You're not denying that Atlanta is a world-class city, are you?

Certainly not. It is the city, after all, of the Atlanta
Olympics--whose symbol is a little blue blobomorphic conundrum.
Whatizit, this symbol is formally called, but the What and the
it have fallen away. "Izzy is a teenager," according to official
Olympic postcards (a teenager, note: neither childlike nor
mature), "who lives in a fantastic world found only inside the
Olympic flame." Izzy is without form, and void.

And Atlanta was this way from the beginning?

In 1837 somebody drove a stake in the ground: Zero Mile marker,
where the terminus of the Western & Atlantic railroad would be.
Three miles to the west was a tavern, seven miles to the north
was the Chattahoochee River, six miles to the east was the town
of Decatur, but right there where the stake was, was nothing but
the stake. Atlanta in its genesis was called Terminus.

Then for a while it was Marthasville, named for the governor's
daughter, Martha Lumpkin. (That might be a better name for Izzy:
the Lumpkin.) Then people started putting in improvements such
as board floors in the buildings, and it was felt that the town
growing up around the train station ought to have a higher-flown
name, so somebody decided upon the feminine form of Atlantic (an
ocean that lay about 300 miles to the east). Atlanta.

Polls show that many people confuse it with Atlantic City, N.J.
Atlanta is known as the Gateway City of the South. (A gate is
neither here nor there.) Atlanta used to call itself the Phoenix
City, because it rose from the ashes like a phoenix after
Sherman burned it. You'd think the phoenix would be sufficiently
representative of flux to serve as Atlanta's Olympic symbol, but
if you look at drawings of that mythical bird, you'll notice
that it has a definite--and prickly--shape. Then, too, there is
another city in America called Phoenix (which never claims to
have risen from the ashes like the Atlanta), and just over the
Georgia line there's a town called Phenix City, Ala., which was
known as "the wickedest city in the U.S." until reformers
cleaned up everything about it but its spelling.

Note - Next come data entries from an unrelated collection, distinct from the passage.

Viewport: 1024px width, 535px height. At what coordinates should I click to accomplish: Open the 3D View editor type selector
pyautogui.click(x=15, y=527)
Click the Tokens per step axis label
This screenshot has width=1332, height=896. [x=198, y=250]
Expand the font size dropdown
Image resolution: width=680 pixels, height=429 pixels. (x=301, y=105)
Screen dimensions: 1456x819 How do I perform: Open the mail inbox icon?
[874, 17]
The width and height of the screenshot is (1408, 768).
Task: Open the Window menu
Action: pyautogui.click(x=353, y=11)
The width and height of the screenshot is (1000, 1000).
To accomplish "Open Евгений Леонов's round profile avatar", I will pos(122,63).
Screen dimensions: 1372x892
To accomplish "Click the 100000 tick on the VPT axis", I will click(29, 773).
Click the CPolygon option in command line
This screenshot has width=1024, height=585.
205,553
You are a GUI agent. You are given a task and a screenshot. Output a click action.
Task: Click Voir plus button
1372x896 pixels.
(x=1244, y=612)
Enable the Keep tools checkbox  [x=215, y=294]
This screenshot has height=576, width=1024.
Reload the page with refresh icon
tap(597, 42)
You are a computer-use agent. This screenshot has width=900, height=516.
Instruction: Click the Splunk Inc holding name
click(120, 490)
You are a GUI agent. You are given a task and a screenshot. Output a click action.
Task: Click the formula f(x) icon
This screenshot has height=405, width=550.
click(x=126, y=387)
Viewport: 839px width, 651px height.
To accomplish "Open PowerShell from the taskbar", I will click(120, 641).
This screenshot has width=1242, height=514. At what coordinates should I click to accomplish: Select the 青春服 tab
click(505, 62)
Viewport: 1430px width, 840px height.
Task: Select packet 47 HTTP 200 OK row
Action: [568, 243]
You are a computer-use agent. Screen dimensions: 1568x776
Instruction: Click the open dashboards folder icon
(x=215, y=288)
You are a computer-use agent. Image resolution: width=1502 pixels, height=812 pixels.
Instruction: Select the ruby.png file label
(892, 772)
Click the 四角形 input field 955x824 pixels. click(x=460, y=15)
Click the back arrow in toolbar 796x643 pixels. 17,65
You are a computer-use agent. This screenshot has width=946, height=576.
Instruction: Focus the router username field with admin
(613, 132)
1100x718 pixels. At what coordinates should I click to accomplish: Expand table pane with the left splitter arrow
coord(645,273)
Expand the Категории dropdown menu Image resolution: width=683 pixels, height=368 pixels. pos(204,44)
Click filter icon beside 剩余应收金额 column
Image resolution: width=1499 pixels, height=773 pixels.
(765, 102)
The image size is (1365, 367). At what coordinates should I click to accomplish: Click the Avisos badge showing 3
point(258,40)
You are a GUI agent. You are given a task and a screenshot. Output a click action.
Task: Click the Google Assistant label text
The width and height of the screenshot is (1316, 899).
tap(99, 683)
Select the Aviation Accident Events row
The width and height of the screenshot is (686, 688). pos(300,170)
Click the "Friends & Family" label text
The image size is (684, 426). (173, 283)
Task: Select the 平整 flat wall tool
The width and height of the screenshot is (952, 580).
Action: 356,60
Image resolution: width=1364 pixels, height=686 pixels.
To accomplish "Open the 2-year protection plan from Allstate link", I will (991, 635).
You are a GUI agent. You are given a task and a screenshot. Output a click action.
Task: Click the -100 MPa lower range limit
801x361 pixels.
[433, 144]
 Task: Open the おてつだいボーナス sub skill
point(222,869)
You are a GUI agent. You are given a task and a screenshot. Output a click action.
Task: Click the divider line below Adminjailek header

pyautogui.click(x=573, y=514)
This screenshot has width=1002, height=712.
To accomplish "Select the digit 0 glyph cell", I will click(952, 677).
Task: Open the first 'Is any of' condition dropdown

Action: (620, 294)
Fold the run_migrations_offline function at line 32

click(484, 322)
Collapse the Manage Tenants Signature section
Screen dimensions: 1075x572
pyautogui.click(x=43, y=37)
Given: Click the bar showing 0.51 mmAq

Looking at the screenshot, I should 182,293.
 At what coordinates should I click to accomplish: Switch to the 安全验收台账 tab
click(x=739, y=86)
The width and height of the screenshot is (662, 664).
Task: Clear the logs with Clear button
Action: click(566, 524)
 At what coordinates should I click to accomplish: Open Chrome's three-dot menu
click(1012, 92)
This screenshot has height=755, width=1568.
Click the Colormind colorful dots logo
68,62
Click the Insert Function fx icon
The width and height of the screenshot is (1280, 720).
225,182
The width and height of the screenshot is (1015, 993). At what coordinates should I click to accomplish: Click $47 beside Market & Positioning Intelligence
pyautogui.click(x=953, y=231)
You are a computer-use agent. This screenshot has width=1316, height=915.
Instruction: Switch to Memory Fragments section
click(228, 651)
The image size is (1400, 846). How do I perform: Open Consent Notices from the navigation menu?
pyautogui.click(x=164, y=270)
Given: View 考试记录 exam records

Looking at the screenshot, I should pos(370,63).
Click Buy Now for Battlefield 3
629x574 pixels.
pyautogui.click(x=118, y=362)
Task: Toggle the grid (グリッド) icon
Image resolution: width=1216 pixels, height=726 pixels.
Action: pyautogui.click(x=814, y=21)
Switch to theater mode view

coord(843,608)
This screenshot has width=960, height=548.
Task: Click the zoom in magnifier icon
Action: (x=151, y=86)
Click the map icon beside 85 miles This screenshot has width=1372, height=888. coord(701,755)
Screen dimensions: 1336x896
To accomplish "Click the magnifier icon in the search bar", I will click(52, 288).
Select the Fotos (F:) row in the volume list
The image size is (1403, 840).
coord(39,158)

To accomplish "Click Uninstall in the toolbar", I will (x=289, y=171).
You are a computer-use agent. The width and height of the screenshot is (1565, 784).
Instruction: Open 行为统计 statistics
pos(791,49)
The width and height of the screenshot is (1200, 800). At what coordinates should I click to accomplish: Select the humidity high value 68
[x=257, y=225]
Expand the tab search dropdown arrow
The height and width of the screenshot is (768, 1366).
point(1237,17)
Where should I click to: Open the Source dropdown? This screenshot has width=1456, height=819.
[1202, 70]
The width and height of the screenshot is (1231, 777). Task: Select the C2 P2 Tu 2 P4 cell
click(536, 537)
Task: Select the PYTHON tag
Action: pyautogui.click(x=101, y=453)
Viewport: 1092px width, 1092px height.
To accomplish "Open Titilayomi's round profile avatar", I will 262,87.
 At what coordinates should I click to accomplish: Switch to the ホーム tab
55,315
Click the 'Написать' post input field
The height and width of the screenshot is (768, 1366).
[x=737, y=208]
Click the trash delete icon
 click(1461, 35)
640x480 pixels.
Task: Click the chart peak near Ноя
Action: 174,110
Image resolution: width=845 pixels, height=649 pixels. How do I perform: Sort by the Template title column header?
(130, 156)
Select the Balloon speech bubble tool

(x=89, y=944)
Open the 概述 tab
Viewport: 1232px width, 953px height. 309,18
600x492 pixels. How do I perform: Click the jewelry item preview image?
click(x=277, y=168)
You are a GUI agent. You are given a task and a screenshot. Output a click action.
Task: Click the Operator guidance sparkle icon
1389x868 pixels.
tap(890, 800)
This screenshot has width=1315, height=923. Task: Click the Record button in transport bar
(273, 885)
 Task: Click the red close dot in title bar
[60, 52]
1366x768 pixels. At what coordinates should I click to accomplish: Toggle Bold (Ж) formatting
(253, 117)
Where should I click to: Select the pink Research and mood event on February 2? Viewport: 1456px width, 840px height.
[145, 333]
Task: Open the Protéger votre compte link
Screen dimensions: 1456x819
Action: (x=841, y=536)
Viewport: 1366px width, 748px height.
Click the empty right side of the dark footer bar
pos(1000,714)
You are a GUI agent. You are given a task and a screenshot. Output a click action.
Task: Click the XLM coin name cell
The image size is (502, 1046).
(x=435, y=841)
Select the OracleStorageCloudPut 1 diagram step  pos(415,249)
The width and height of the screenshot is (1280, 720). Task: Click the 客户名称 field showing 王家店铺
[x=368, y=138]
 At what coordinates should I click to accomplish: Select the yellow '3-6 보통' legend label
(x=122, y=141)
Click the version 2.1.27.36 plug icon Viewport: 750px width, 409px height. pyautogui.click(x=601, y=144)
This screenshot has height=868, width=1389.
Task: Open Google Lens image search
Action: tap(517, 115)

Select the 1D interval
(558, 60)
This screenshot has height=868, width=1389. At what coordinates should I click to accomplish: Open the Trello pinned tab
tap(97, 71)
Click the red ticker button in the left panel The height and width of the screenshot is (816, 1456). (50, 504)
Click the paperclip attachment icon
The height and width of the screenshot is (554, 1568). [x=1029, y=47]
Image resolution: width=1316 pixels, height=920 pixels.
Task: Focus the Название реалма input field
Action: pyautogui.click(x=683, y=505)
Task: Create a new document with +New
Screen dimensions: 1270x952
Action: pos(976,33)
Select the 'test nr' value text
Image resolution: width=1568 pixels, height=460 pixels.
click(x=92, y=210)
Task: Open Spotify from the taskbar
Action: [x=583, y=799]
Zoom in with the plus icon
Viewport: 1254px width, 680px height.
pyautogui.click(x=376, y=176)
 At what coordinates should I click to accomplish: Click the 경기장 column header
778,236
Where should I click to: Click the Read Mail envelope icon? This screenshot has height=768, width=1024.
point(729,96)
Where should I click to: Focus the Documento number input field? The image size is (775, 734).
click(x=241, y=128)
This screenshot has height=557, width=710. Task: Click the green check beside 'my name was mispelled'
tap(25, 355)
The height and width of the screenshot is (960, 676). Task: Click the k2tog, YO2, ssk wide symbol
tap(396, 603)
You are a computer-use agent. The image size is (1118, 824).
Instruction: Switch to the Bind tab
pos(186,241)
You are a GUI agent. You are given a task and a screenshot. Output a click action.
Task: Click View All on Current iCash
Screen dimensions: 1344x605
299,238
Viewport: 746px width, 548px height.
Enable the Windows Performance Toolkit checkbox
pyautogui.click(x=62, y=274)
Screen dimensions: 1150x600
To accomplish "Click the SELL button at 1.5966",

Aren't there any bits of raffish Atlanta historical lore?

Yes, but it's remarkable how often impermanence and
insubstantiality crop up. Atlanta's first jail was a
12-foot-square log cabin. If there were enough prisoners inside,
they could get together and dump the building on its side and
walk out. In the early days there were two bad neighborhoods,
Murrell's Row and Snake Nation, where gambling, cockfights and
brawling went on. The denizens of these neighborhoods formed a
political party, the Free and Rowdy Party. They were opposed by
the upstanding business community: the Moral Party. The Morals
eventually carried the day by burning the bad neighborhoods
down, leaving a new void to develop. One of Atlanta's earliest
developers was a sort of proto-Izzy. His name was Ammi Williams,
and he went around saying, "If I'm not Ammi, then who am I?"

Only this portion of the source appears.